There are basically three solutions to this problem:
parity : (NAT --> {0,1}) & parity(0) = 0 & !x.(x:NAT & x<MAXINT => parity(x+1) = 1 - parity(x))
parity : (NATURAL --> {0,1}) & parity(0) = 0 & !x.(x:NATURAL1 => parity(x) = 1 - parity(x-1))
parity : INTEGER <-> INTEGER & parity = {0|->0} \/ %x.(x:NATURAL1|1-parity(x-1))
Note, you have to remove the check parity : (NATURAL --> {0,1}), as this will currently cause expansion of the recursive function. We describe this new scheme in more detail below.
parity : (NATURAL --> {0,1}) & parity = %x.(x:NATURAL|x mod 2)
You can experiment with those by using the Eval console of ProB, experimenting for example with the following complete machine. Note, you should use ProB 1.3.5-beta2 or higher.
MACHINE InfiniteParityFunction CONSTANTS parity PROPERTIES parity : NATURAL --> INTEGER & parity = %x.(x:NATURAL|x mod 2) VARIABLES c INVARIANT c: NATURAL INITIALISATION c:=0 OPERATIONS Inc = BEGIN c:=c+1 END; r <-- Parity = BEGIN r:= parity(c) END; r <-- ParityImage = BEGIN r:= parity[0..c] END; r <-- ParityHistory = BEGIN r:= (%i.(i:1..c+1|i-1) ; parity) END END
You may also want to look at the tutorial page on modeling infinite datatypes.
As of version 1.3.5-beta7 ProB now accepts recursively defined functions. For this:
Here is a full example:
MACHINE Parity ABSTRACT_CONSTANTS parity PROPERTIES parity : INTEGER <-> INTEGER & parity = {0|->0} \/ %x.(x:NATURAL1|1-parity(x-1)) END
With such a recursive function you can:
* apply the function to a given argument, e.g., parity(100) will give you 0
Computing the image of the function (parity[1..10]) or composing it with another function (([1,2] ; parity)) does not work yet. These work for non-recursive infinite functions, as described above.

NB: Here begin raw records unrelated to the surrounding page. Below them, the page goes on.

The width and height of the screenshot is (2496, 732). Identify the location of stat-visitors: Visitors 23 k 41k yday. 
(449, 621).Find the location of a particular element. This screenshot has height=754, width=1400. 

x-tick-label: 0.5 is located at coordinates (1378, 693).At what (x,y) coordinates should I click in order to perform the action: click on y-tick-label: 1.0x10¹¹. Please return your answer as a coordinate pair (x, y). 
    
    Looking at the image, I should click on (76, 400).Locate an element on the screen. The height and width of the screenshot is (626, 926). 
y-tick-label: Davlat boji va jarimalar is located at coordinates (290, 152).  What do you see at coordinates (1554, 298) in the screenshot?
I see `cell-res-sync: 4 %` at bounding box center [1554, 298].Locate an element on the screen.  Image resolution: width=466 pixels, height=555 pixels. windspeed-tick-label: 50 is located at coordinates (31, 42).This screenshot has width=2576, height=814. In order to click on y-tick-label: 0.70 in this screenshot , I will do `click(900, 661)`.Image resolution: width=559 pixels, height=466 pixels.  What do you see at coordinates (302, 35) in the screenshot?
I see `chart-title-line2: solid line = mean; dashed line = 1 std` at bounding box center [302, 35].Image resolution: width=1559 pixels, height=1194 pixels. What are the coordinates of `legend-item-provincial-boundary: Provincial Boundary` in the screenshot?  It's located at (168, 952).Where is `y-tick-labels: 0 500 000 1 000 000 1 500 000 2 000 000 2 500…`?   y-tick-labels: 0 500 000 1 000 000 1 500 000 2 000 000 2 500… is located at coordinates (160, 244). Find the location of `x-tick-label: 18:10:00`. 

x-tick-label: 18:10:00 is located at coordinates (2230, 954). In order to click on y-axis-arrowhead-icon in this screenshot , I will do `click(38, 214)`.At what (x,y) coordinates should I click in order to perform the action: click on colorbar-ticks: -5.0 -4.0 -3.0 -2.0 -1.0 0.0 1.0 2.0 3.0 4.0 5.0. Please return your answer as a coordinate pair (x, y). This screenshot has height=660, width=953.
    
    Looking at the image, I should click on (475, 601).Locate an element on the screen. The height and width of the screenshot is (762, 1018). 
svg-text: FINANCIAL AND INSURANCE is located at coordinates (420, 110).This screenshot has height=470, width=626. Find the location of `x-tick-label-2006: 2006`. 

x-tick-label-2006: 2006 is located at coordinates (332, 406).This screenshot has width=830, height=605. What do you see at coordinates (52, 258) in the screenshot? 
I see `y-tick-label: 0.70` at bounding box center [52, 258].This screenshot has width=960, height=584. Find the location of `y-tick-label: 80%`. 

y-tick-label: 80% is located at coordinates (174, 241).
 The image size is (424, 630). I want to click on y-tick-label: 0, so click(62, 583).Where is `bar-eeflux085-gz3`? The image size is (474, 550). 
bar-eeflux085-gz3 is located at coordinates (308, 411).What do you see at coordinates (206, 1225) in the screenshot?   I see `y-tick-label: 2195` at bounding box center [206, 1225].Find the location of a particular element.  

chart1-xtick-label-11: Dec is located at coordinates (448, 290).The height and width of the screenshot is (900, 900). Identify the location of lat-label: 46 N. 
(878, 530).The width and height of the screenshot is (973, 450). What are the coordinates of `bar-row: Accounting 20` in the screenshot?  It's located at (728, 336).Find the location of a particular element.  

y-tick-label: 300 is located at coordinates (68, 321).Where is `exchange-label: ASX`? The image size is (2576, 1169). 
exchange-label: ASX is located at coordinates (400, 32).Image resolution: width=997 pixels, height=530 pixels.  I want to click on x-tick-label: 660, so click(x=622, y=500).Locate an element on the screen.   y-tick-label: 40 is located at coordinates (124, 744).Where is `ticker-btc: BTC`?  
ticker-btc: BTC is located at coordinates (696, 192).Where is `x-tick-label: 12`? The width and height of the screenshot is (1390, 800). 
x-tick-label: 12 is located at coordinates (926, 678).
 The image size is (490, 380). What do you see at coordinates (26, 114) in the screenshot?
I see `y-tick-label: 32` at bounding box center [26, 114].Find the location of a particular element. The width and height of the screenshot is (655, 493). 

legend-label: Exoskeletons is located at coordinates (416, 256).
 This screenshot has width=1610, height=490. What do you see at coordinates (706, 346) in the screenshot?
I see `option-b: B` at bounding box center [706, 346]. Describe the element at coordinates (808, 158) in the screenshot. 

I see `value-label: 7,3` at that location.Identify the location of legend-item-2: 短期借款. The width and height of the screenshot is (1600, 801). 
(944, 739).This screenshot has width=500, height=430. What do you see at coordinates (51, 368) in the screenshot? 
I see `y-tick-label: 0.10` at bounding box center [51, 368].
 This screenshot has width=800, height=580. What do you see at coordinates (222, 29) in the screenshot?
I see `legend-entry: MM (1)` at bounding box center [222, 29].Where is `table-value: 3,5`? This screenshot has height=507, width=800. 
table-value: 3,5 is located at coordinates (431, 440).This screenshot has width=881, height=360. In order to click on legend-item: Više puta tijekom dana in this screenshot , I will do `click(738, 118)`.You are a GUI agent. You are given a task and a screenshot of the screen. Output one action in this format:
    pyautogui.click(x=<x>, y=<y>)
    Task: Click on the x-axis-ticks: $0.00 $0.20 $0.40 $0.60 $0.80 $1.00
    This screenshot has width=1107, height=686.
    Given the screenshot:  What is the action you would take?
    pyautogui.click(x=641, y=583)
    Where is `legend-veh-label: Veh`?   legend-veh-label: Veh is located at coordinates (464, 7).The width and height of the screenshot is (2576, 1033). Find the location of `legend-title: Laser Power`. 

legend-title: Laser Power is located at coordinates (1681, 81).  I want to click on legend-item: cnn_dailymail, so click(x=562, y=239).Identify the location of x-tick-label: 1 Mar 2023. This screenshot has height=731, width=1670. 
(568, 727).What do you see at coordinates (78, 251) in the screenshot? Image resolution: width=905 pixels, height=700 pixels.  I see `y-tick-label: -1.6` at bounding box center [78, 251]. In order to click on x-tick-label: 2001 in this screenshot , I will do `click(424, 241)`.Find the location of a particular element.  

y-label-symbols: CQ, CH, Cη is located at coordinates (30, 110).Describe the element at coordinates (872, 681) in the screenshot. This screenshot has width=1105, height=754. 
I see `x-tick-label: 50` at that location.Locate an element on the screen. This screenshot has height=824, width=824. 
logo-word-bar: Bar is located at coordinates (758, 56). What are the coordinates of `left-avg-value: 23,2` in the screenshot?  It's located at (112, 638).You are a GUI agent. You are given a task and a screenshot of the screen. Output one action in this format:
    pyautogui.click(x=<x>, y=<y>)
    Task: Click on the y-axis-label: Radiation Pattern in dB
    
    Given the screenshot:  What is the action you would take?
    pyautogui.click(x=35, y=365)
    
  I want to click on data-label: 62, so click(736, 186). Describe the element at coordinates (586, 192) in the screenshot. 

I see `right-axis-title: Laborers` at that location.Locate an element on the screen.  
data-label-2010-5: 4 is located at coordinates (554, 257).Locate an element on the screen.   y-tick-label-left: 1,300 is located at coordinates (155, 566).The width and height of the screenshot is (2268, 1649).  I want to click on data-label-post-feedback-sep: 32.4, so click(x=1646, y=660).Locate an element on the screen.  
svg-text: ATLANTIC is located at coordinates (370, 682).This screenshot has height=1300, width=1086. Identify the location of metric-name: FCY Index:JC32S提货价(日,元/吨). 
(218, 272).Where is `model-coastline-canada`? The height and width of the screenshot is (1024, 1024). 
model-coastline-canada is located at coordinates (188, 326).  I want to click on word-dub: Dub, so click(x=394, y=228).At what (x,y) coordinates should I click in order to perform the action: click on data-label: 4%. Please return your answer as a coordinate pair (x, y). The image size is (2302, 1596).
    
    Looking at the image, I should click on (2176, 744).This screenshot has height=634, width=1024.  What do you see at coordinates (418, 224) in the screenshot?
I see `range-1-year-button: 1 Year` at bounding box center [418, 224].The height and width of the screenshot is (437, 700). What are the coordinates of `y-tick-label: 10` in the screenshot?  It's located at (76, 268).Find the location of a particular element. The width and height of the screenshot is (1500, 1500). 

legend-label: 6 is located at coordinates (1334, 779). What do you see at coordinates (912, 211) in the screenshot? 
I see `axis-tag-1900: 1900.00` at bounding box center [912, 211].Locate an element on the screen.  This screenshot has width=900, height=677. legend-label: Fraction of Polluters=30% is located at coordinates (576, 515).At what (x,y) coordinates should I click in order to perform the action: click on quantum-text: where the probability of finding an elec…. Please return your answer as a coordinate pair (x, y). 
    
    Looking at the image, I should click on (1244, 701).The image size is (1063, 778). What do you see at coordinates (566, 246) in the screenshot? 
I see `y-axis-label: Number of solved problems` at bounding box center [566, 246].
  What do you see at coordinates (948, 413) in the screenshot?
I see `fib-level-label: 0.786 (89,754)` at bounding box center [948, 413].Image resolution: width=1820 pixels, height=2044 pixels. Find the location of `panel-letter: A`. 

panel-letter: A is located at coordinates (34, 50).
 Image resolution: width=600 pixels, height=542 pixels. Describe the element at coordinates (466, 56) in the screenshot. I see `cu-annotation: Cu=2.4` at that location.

Future versions of ProB will probably allow these constructs for recursive functions as well.
There are the following further restrictions:
* ProB does not support mutual recursion yet * the function is not allowed to depend on other constants, unless those other constants can be valued in a deterministic way (i.e., ProB finds only one possible solution for them)